** Start of RECORD EXTRACTS **
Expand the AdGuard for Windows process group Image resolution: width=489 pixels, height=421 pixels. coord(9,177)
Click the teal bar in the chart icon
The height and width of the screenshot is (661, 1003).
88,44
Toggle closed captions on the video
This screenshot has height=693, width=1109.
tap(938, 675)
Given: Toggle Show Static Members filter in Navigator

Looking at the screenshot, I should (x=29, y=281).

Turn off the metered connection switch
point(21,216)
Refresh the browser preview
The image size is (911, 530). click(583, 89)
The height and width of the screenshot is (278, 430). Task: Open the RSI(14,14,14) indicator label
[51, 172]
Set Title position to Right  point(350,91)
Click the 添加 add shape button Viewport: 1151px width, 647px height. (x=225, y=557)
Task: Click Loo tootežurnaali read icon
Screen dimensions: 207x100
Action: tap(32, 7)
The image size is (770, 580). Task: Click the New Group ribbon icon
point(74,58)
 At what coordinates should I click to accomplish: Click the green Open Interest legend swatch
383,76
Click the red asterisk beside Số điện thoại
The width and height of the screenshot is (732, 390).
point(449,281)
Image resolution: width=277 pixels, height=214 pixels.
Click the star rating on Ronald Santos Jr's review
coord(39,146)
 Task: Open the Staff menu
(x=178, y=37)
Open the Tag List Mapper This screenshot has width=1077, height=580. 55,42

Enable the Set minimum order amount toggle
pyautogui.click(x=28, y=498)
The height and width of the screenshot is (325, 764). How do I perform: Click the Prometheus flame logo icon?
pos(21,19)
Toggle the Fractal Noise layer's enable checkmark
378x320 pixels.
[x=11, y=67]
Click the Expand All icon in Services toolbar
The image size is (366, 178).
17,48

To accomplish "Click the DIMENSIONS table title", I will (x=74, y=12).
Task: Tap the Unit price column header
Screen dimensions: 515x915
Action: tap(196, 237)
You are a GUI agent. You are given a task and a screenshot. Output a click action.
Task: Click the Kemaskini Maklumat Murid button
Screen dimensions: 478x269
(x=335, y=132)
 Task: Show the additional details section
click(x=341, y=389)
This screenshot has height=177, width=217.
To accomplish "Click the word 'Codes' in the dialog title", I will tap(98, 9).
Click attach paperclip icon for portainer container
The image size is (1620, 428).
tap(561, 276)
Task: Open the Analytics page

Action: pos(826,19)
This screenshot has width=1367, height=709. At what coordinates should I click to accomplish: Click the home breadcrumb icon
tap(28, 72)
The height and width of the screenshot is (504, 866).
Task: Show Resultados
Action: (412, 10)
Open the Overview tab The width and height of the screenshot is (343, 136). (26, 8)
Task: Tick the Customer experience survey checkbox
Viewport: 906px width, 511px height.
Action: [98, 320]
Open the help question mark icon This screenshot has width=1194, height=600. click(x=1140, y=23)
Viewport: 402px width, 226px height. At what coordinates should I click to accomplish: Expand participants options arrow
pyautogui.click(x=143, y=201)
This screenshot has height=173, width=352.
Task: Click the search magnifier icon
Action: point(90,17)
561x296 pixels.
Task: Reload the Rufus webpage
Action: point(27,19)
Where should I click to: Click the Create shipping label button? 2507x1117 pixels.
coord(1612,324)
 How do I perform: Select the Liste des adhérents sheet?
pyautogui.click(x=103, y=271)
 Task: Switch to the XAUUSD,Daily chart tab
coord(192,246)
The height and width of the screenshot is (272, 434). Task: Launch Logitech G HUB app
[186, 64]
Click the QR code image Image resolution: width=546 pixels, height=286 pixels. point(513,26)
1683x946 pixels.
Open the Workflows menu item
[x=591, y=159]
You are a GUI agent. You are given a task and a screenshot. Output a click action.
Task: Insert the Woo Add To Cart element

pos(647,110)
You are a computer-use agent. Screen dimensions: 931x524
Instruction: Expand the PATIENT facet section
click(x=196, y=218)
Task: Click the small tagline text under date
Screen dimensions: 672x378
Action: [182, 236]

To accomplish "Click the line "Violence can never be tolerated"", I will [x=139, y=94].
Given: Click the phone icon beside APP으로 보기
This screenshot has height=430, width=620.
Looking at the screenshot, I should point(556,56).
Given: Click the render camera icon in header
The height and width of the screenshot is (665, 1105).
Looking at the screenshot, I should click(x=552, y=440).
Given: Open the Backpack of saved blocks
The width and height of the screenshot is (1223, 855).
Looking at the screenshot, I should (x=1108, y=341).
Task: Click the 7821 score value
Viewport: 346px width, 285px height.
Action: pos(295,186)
** End of RECORD EXTRACTS **
* **WHAT THE EXERCISE ASKS**: Update everything from the start of the data down to the line that contains "tap(938, 675)" by replacing "process group" with "process tree", and reproduce only those lines with nothing else changed.

* **IN RESPONSE**:
Expand the AdGuard for Windows process tree Image resolution: width=489 pixels, height=421 pixels. coord(9,177)
Click the teal bar in the chart icon
The height and width of the screenshot is (661, 1003).
88,44
Toggle closed captions on the video
This screenshot has height=693, width=1109.
tap(938, 675)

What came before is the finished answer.